Свободная охота (Поволяев) - страница 150

И письма о том, какими они были героями и как погибли, тоже пойдут в один адрес – на родную землю, домой, а там уж разбредутся по трём углам.

– Пять минут передышки, – капитан выдернул второй индпакет, тот, что был нужен, начал бинтовать Ефремкову голову. Приказал сержанту: – Ты, Кучеренко, следи за каменным проходом. Как бы кто не высунулся.

– Есть следить за каменным проходом, – чётко, будто нёс морскую вахту, отозвался Кучеренко, покосился на побледневшего, мокрого от пота Ефремкова – первый раз столкнулся парень с пулей, у Кучеренко это уже было.

Ефремков неожиданно дёрнулся и застонал, закусил зубами нижнюю губу.

– Потерпи, потерпи, Коля, – хриплый, надсаженный жарой и дымом голос Терехова сделался ласковым, успокаивающим – капитан словно бы брал боль Ефремкова на себя, вёл, как отец, уговаривающий пострадавшего сына, – потерпи, друг!

И Ефремков терпел – закусив нижнюю губу, потея и громко шмыгая носом, он сдерживал в себе стон.

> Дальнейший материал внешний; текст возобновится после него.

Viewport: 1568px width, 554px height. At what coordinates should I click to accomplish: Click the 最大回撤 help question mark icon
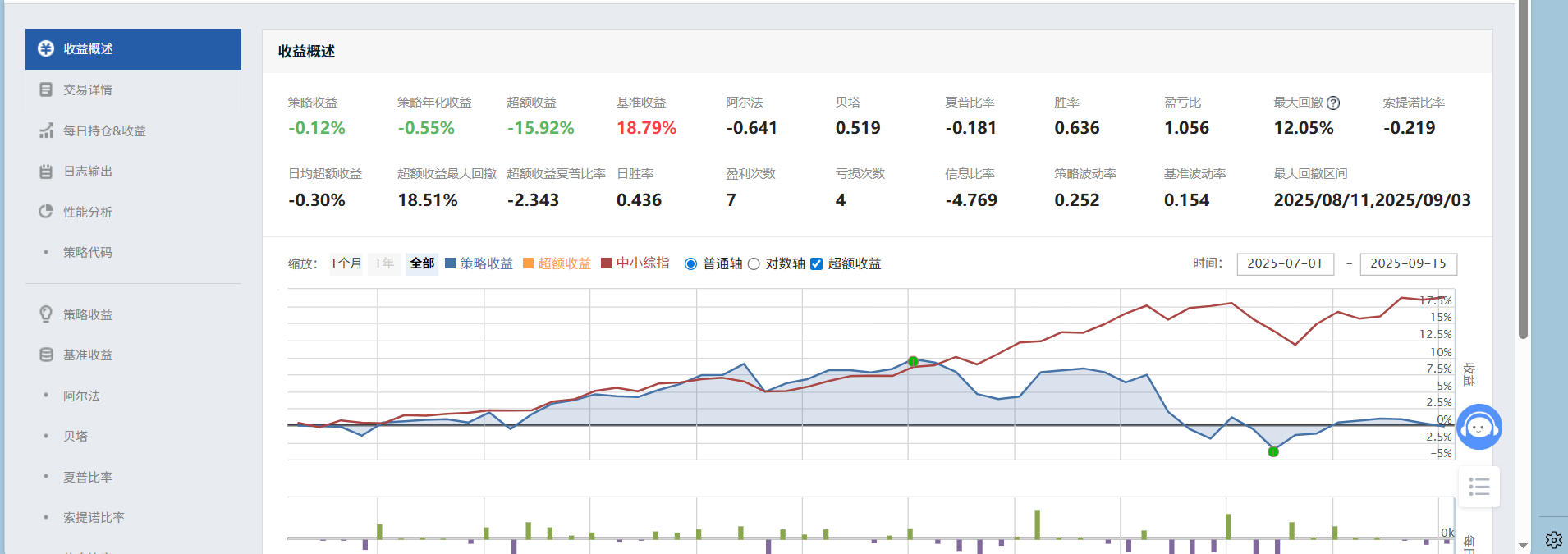1333,103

Терехов затянул узел бинта на затылке и похвалил:

– С такой выдержкой, Коля, в армии можно далеко пойти…

– С какой выдержкой? – слабым голосом спросил Ефремков.

– Боевая у тебя выдержка, Коля, для всех нас примерная, – Терехов поправил бинт и помог Ефремкову натянуть на голову шлем.

Вспомнил сына Игорька и у него невольно потемнели глаза – он соскучился по сыну и ощущение отдалённости, оторванности от дома, от сына и Ольги каждый раз причиняло ему боль, глаза потемнели, лицо тоже потемнело, сделалось жёстким, резким.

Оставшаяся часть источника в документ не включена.